Festival de La Roche-sur-Yon 2020 : notre bilan

L’édition du Festival de La Roche-sur-Yon qui vient de s’achever fut la 11e, mais aussi la toute première pour sa nouvelle directrice artistique, Charlotte Serrand. A l’heure où d’autres festivals sont contraints d’annuler leurs éditions ou de les remodeler entièrement, c’est déjà une chance que ce cru 2020 ait pu simplement avoir lieu. Cela ne doit pas pour autant éclipser le vrai succès artistique d’une sélection éclectique et excitante qui a fait de cette édition l’une des meilleures de ces dernières années à nos yeux.

La salle de concerts ne pouvait pas accueillir de performances comme c’est habituellement le cas ? Peu importe, celle-ci a donc servi de lieu de projections pour des films courts et longs. Ce détail d’organisation symbolise à lui tout seul la manière dont le festival a pour habitude d’abattre les cloisons entre les familles de films, entre les arts, entre les attentes. Cette édition 2020 l’a prouvé encore plus que d’habitude : les idées de cinéma les plus contemporaines et les plus vibrantes peuvent se trouver partout, et de préférence pas là où on les attend en premier lieu – dans les salles de spectacles ou musées d’art contemporain, dans les clips, les films courts (il y avait cette année plus de courts métrages que d’habitude – tant mieux) ou des films très très longs. Et quand les murs sont à terre, tout le plaisir est pour nous, comme le prouve le prix du public remis à Summertime, film musical justement diffusé dans une salle de concert lors d’une séance à l’immersion presque magique.

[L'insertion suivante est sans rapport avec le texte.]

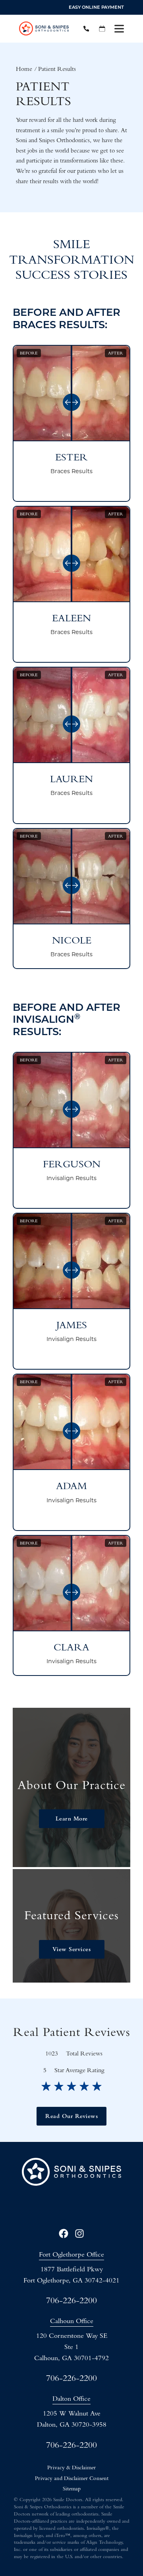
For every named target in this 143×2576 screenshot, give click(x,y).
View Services (71, 1949)
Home (24, 68)
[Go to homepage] (44, 29)
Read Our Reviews (71, 2116)
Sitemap (72, 2488)
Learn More (72, 1818)
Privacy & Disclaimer (71, 2467)
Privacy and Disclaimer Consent (71, 2478)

Si, par le passé, le festival a régulièrement consacré des hommages aux actrices et acteurs invités, ils ont cette année été dédiés à des réalisatrices : Sally Potter (dont on a ainsi pu redécouvrir la dimension féministe, queer et subversive de la filmographie) et Joanna Hogg (dont – par un mystère aberrant – aucun des films n’est sorti chez nous). Ces rétrospectives inédites consacrées à des créatrices aux œuvres mal connues et pourtant importantes, portées par une ambition formelle, ont donné l’impression chaleureuse de mettre en lumière des trésors cachés du cinéma contemporain. On peut associer à cette démarche enthousiasmante – qu’on souhaite voir poursuivie – le focus sur Julia Hart, la rediffusion de Certain Women en accompagnement de First Cow, ainsi que la redécouverte des très bons premiers films courts d’Eliza Hittman.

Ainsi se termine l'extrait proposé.